▶ WHAT IS EXPECTED
The lines to copy from the data below are those that hold the string "Switch".

[Items listed in a dataset]
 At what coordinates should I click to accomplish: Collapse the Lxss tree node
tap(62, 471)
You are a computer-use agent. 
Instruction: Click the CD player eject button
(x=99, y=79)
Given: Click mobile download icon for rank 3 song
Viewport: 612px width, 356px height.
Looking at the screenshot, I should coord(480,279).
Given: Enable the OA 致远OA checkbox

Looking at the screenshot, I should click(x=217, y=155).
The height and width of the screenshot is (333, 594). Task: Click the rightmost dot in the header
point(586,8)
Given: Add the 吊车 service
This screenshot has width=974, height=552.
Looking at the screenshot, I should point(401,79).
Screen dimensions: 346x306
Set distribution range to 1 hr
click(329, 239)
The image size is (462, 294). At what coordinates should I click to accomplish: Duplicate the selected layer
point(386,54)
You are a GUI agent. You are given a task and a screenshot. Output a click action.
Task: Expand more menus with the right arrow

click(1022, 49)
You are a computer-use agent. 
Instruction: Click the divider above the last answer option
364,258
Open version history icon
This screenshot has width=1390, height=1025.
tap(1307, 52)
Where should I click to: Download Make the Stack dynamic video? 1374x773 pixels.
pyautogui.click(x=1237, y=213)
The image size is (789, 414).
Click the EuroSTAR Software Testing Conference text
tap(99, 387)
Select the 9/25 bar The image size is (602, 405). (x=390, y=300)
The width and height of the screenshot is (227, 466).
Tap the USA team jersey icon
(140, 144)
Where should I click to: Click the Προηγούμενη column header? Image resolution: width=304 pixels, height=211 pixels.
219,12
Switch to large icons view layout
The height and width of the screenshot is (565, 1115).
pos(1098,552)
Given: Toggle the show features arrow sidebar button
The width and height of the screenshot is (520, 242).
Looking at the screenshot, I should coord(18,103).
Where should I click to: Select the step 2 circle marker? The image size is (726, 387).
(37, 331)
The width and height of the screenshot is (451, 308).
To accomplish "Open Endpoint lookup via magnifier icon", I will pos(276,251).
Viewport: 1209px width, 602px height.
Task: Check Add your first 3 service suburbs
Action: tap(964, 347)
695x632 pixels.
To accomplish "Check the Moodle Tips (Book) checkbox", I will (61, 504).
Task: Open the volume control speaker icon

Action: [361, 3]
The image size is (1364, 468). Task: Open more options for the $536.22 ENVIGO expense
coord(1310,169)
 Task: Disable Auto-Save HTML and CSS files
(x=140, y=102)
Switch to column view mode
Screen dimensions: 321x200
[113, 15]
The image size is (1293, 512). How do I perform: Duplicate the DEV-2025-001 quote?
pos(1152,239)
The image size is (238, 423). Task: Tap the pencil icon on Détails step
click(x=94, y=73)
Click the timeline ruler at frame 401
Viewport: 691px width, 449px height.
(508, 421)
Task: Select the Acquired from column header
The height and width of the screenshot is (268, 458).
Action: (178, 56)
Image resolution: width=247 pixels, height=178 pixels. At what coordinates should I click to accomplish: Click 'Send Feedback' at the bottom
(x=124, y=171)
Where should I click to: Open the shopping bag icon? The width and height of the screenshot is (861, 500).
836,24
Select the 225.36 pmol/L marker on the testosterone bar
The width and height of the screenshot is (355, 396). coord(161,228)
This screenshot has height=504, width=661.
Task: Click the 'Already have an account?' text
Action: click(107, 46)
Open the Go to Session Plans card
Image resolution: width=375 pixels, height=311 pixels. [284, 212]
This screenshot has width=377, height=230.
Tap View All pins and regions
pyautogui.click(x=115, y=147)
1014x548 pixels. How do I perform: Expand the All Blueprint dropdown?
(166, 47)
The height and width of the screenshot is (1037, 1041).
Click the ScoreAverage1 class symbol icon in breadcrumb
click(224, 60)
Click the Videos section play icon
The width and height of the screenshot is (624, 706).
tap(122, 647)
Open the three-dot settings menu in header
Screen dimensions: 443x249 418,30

▶ YOUR RESPONSE
Switch to large icons view layout
Switch to column view mode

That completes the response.